To put this in the perspective of our current data set it becomes 360 x 421 x 6 x 6 = 5.46mn elements the array. Those GPUs better be fast!

Build the Mesh

Mesh is nothing but all the triangles combined. To build a mesh we will need to figure out the latitudes and longitudes of each vertex. Consider this diagram

Azimuth values are angles of data points from north direction i.e. Y-Axis. Its a matter of simple trigonometry to figure out the X and Y coordinates of each data point after that. The z coordinate is always 0.0 because our drawing is a planner or 2D. R1 and R2 are two interesting variables here. In order to calculate the distance in longitude we divide it by the approximate value of the total number of meters per degree. This gives us a good approximation of distance along longitude and latitude. We are doing this in case we want to overlay this render over the actual map.

Except for coordinate we also need to calculate the color for a given value of reflectivity. Here is a simple mapping function which will do the trick for us for now

private fun getColor(reflectivity: Float): FloatArray {
    return when {
        reflectivity <= 0 -> {
            floatArrayOf(0.0f, 0.0f, 0.0f)
        }
        reflectivity < 10 -> {
            floatArrayOf(1.0f, 1.0f, 0.0f)
        }
        reflectivity < 15 -> {
            floatArrayOf(1.0f, 0.0f, 1.0f)
        }
        reflectivity < 20 -> {
            floatArrayOf(0.0f, 0.0f, 1.0f)
        }
        reflectivity < 25 -> {
            floatArrayOf(.5f, 1.0f, 0.0f)
        }
        reflectivity < 30 -> {
            floatArrayOf(0.0f, 1.0f, 0.0f)
        }
        reflectivity < 35 -> {
            floatArrayOf(0.0f, 1.0f, 1.0f)
        }
        else -> {
            floatArrayOf(1.0f, .2f, .2f)
        }
    }
}

Now its a matter of looping through a 2D array and fill in our FloatArray with vertex information triangle by triangle. generateVertexData() method exactly does that.

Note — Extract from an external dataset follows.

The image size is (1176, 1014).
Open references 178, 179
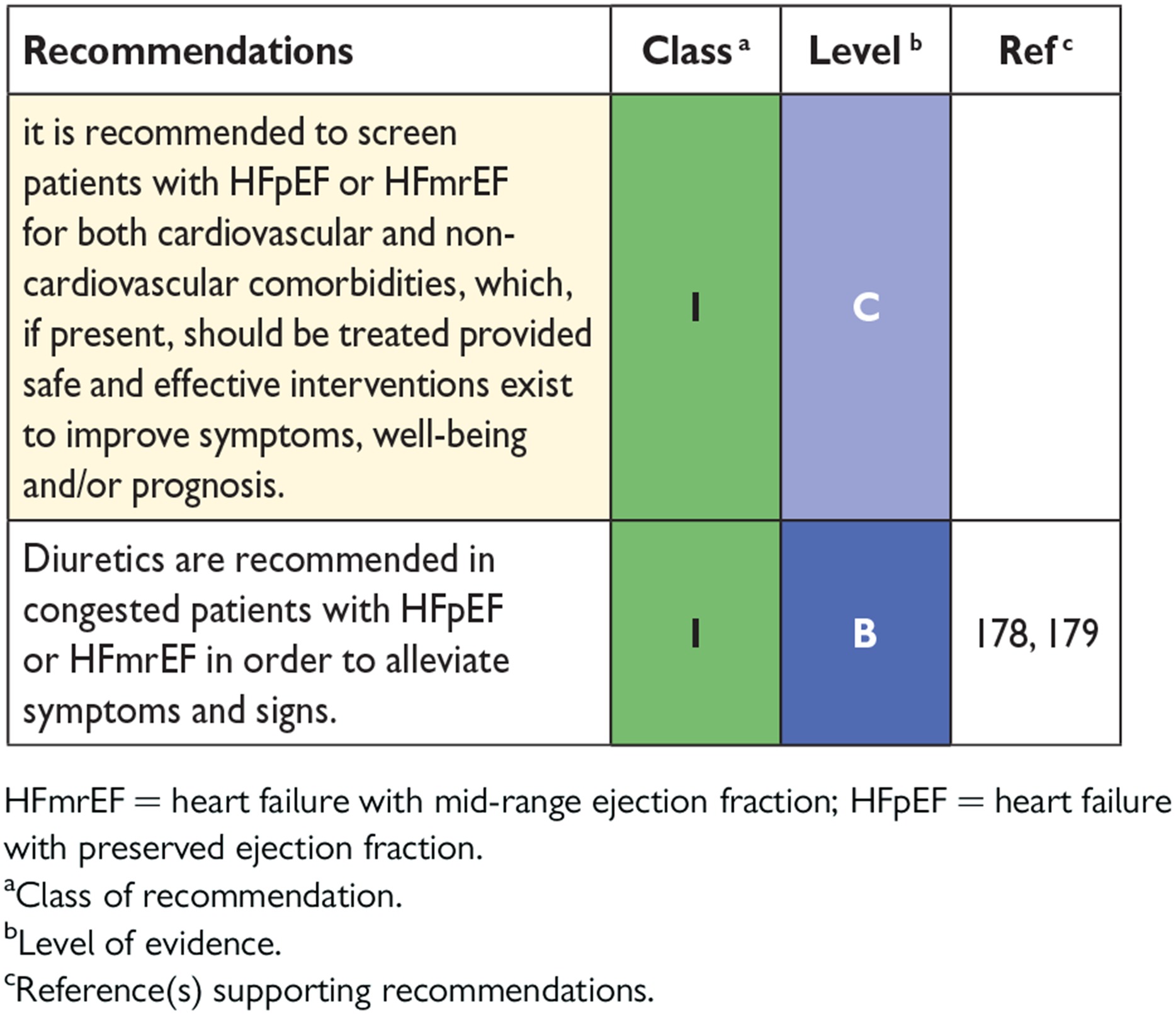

For each gate we loop on all azimuth values and keep on creating triangles. Our draw() method still looks more or less similar to what it was in the case of Triangles, we just keep on passing this buffer to GPU per frame. Here is how to render is looking right now with different GL_DRAW_MODE values

Here is complete changeset since the last article on Github.

Since the render looks good it’s probably a good time to attempt the l2 dataset. All we need to do is change the resource file here and hit run.

To not so surprise app crashes without even showing anything on the screen. I get a Fatal signal 11 (SIGSEGV) native crash. This is probably because there is just too much data to handle with the L2 file. To calculate we need a FloatArray of size 1862 x 720 x 6 x 6 i.e. 48.2mn elements. Which requires ~185MB of allocation space in memory at-least. Also, just rendering is not enough we want to render this with 60FPS. Our current FPS is capped to ~20 as is evident from the images above.

This also means its time for the fun stuff. In the next article, we will see what optimizations we can apply to reduce data while maintaining render quality. We will also look into some advanced(or not so advanced but better) OpenGL techniques which can help in increasing frame rates further.